Une fois à l’intérieur, les deux jeunes hommes se sont cachés dans le local à poubelles pendant plusieurs minutes jusqu’au départ d’Edu. «On pensait qu’il n’y avait plus personne», explique François. En entrant dans le bureau où se trouvait le coffre, ils sont tombés nez à nez avec la gérante. «J’ai perdu le contrôle de moi-même», assure François qui prétend ne plus avoir aucun souvenir de ce qui s’est passé ensuite.
Ensuite, il a étranglé la victime pendant plusieurs minutes tandis qu’Abdou lui a fracturé le crâne en la frappant à dix reprises avec une pince réglable. «C’était une petite femme. Elle n’avait aucune chance face à vous deux. Pourquoi ne pas l’avoir enfermée dans une pièce?», lui demande le président. Abdou évoque un moment de panique.
Des papiers pour travailler
À l’aide du code ou en le débranchant, François a ouvert le coffre-fort. Les deux hommes sont allés partager leur butin avant d’aller dans une discothèque, laissant derrière eux le corps sans vie de leur victime sous le bureau. Un selfie les montre s’amusant au Lenox Club. Abdou a terminé la soirée à l’hôtel avec une jeune femme.
François prétend que c’était pour oublier. Il aurait pensé que le coffre-fort contenait 50 000 euros. L’argent devait servir à contracter un mariage en blanc pour obtenir des papiers. Il avait déjà été escroqué à deux reprises par des femmes. Abdou voulait payer son loyer et envoyer une partie de l’argent à sa maman au Sénégal.

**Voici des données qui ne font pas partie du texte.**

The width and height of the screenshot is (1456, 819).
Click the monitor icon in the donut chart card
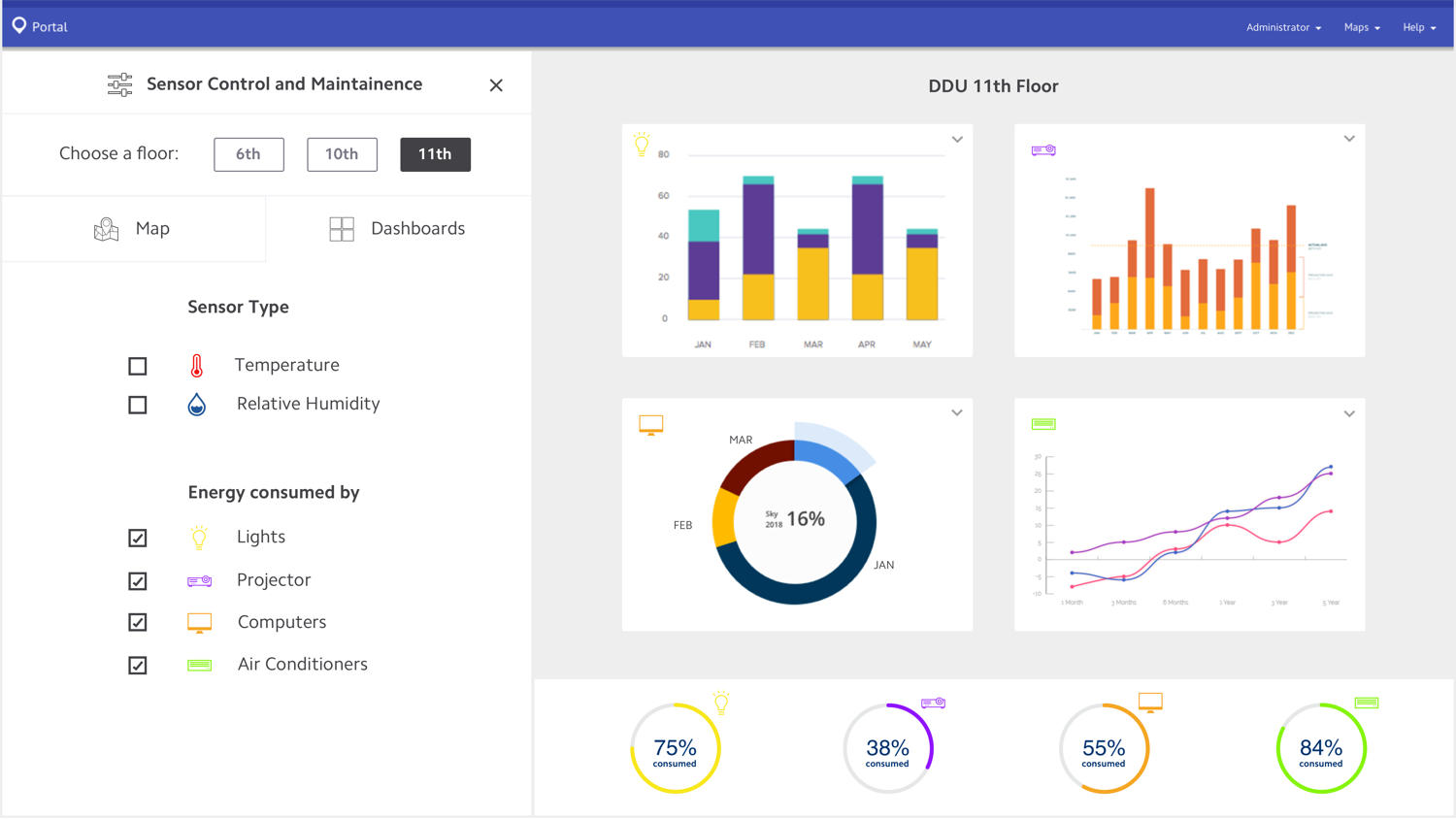tap(651, 425)

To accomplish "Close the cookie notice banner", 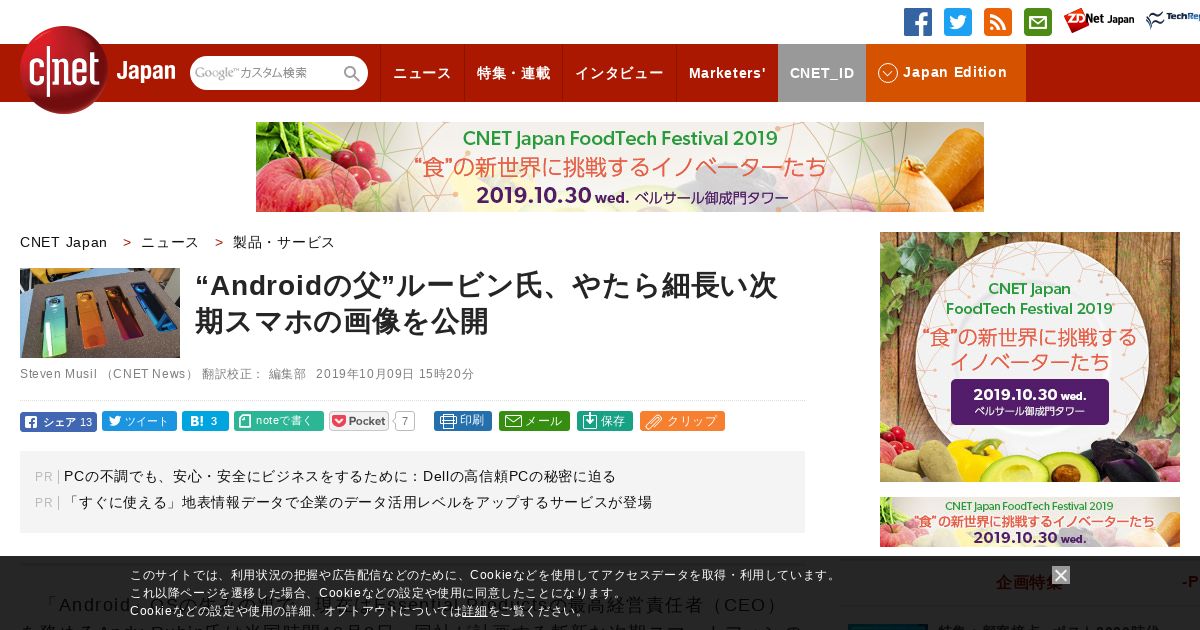I will point(1061,575).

Auditionné par la police le lendemain des faits, Edu tait le passage de François au restaurant. «Je ne pouvais pas m’imaginer qu’il avait pu commettre un crime», note le prévenu. «J’avais peur que la police découvre que François avait de faux papiers.» Car François Bocard n’est pas François Bocard. Le prévenu aurait revêtu l’identité d’un Ivoirien dont il a trouvé le passeport dans la rue à Orléans. «Pour pouvoir travailler», indique celui qui se prénomme en réalité Lamine.
La strangulation a causé la mort de Sonia, selon le médecin légiste. François ne l’a pas lâchée jusqu’à ce que son complice ait vidé le coffre-fort. Le système de vidéosurveillance a filmé le crime. La chambre criminelle et le parquet ont décidé de visionner les images à huis clos et ont fait évacuer la salle d’audience où étaient réunies les familles d’Abdou et de la victime.
Lamine qui soufre d’amnésie défensive, selon un expert neuropsychiatre, a lavé la tête et le visage de Sonia et l’a conservé sur ses genoux pendant de longues minutes. Elle était la seule personne à savoir qu’il n’était pas François Bocard. «Tous les soirs, il déposait une fleur sur les lieux du restaurant» jusqu’à son arrestation douze jours après les faits, précise encore l’expert.
L’officier de police judiciaire chargé de l’enquête en révèlera certains détails demain après-midi.